I write as a disgruntled, ex-board member of the PLPOA. I am beginning to hear from enough others who I believe see the need for a big change at the PLPOA front office, that it seems to me timely to begin to surface the issues more openly.

The basic issue, and really the core matter, is the new rules adopted during the last year which have undertaken in the authority of the declarations to substantially expand the control of the front office over your property. It started with gravel under all parked vehicles not on pavement or driveways regardless of the size and type of lot you have. It is not how many cars, trucks and campers you have so long as it is “tidy” underneath them. The new rules include landscaping for the first time. Anecdotally, noxious weed removal on the lot next door is now a type of “landscaping.” You must now comply with ECC approvals of landscaping plans as well as the color of your roof, etc. Did you get permission to plant those trees yet? This summer we all got a note from the GM to “tidy up” our yards and drives because that affects property values. I wonder if the wild grass and weeds in the “yard” across the street from me is an approved landscape even though untidy.

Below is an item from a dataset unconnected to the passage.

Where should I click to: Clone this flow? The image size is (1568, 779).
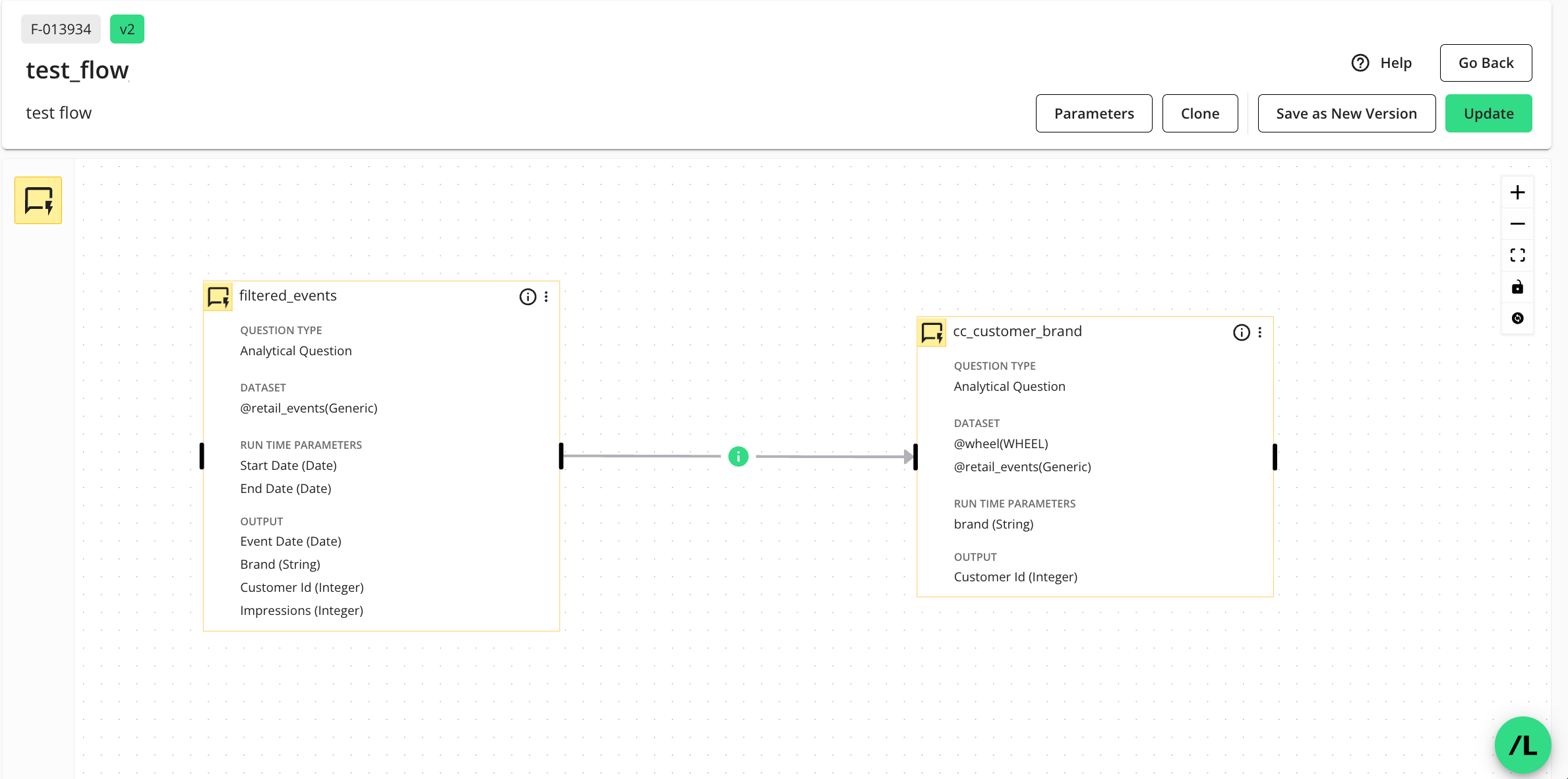[1199, 113]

All of this is claimed to derive from and have the authority of the Master Declarations which, in fact, do not speak directly to any of these issues, but which have been used to empower a number of new and noxious rules. I am sure all of you have gone to the website to download this enormous document and read all of the new language. When I quit the board several months ago in disgust over the way the GM was controlling the board and its meetings, and his attempts to “Aspenize” the Lakes, the current board was happy to see me go. If you want to hear the board discuss matters, be sure to go to the “working meeting” the week before the mandated board meeting where discussion and debate are not encouraged.

I am likely to still be in a minority of property owners on these issues, but I don’t think for long as more tickets are issued and more permits required where common sense once ruled. I don’t suggest face-to-face meetings, though, unless you are willing to tolerate someone who has trouble controlling his temper.

Tom Cruse

This story was posted on August 1, 2013.